A national convention of the Green Party to consider the Nama Bill and the impending review of the programme for government could be held in early October, Mr Boyle said yesterday.
He said the party’s national executive would meet to consider how the membership could be consulted about Nama, the National Asset Management Agency, following motions from a number of constituency organisations calling for a convention.
Mr Boyle told The Irish Timesthat a date in early October, after the referendum on the Lisbon Treaty, would be a suitable time for a convention to consider Nama and the outcome of the programme for government review.
“By that stage the review should be completed and it would still be before the committee stage of the Dáil debate on Nama so we would be able to take the views of our members into account,” he said.

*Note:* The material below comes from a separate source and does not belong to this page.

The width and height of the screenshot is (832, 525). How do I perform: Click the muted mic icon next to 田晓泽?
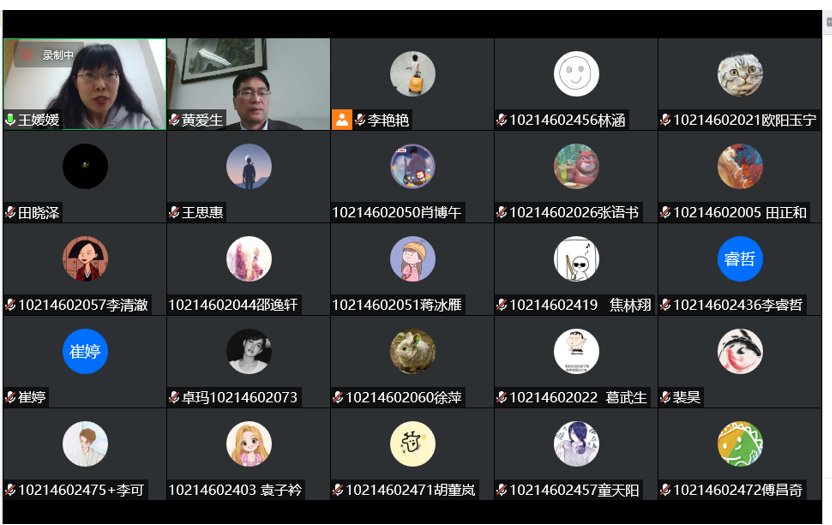coord(11,213)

The Dáil will debate the second stage of the Bill for three days, beginning on September 16th, but the crucial committee stage, during which the Bill can be amended, will not take place until October.
Mr Boyle said he favoured amending the Bill to give more protection to the taxpayer along the lines advocated in The Irish Times by Prof Patrick Honohan of Trinity College. “The main concerns that the public have is that the exposure for the taxpayer is huge and there are legitimate questions about how the risk the taxpayer is being exposed to can be properly managed and shared,” Mr Boyle said earlier on RTÉ Radio’s This Week programme.

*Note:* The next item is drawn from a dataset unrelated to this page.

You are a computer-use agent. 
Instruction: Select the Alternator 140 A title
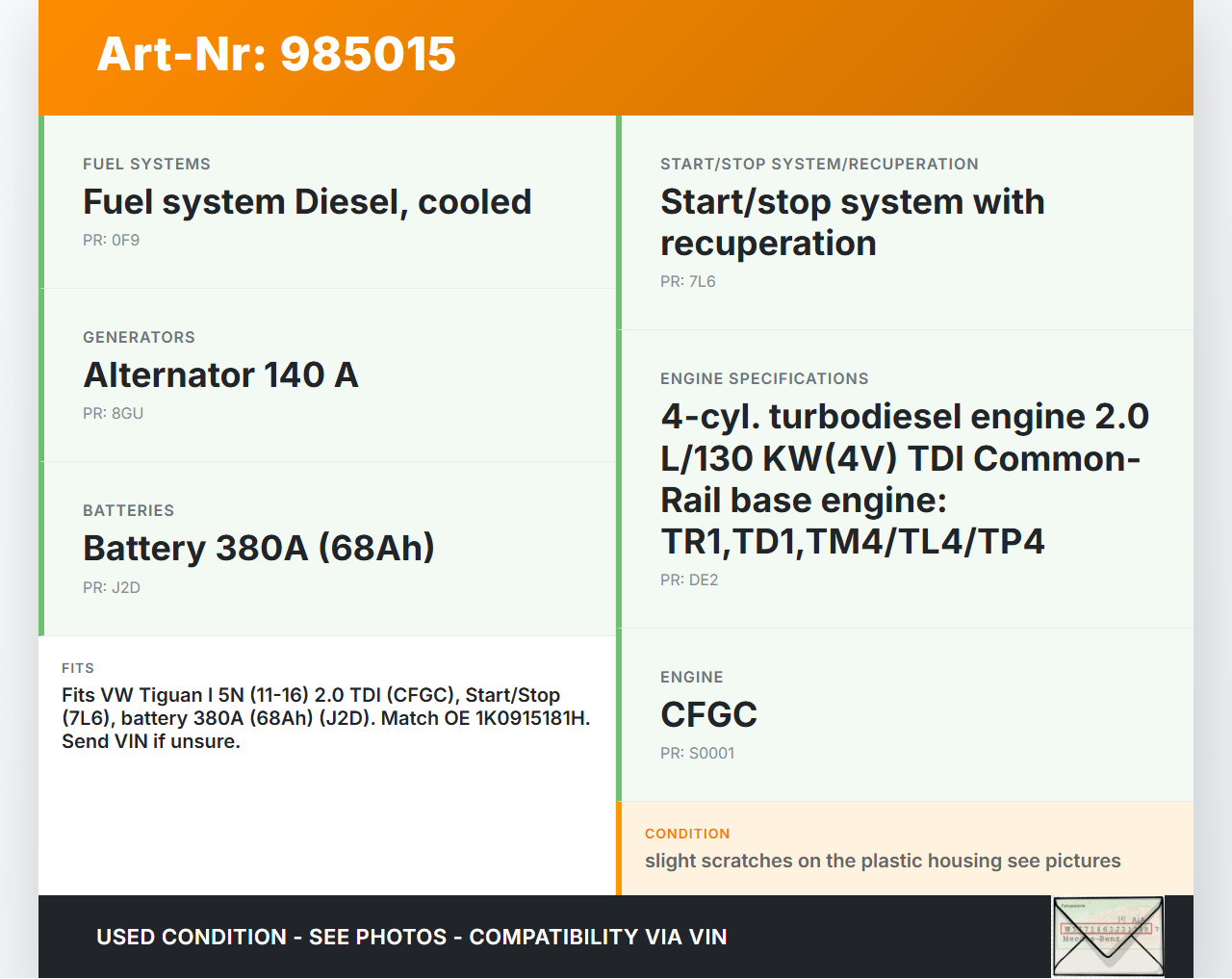pos(220,375)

He said bank shareholders had to be involved in the risk because ultimately they were the people who would benefit. “If taxpayers’ money is going into such a process we have to make sure that the taxpayer is exposed for the smallest amount of time and the smallest amount of money and the legislation as it is written now needs to be tightened up in those areas in particular,” he said.
“The danger of Nama is that it could set an artificial floor on the price of property. We think that would repeat many of the mistakes that got us into the difficulty we are now in – [in] terms of an over reliance on property and development,” he said.

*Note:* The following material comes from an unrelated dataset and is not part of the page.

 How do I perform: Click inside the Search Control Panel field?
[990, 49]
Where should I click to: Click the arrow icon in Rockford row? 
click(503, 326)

Mr Boyle said the Nama Bill was probably the most significant piece of legislation that this Government or any government in recent decades would have had to pass and that was what had led to such genuine public concern.
“The legislation has been published in a consultative form in any case and the expectation is that there will be and there have to be changes and as a membership based party our process will be to consult with our members to identify those changes,” he said.
Mr Boyle said the legislation had been brought out in draft form to allow the widest possible public debate to address many of the concerns.
Intense debate is currently taking place within the Greens about Nama. An e-mail in circulation among key Green members maintains that paying above the current market rate for bank assets would amount to giving the banks free money. “Giving the banks free money, funded by tax hikes and cutbacks, is to reward them for the damage they have done to the economy, and further punish their victims. Nama should pay the banks the current market value for those assets, which will be often near zero, regardless of the previous crazy valuations of those assets,” says the e-mail.
It adds that any further capital needed by the banks should be paid for with bank equity, right up to full nationalisation.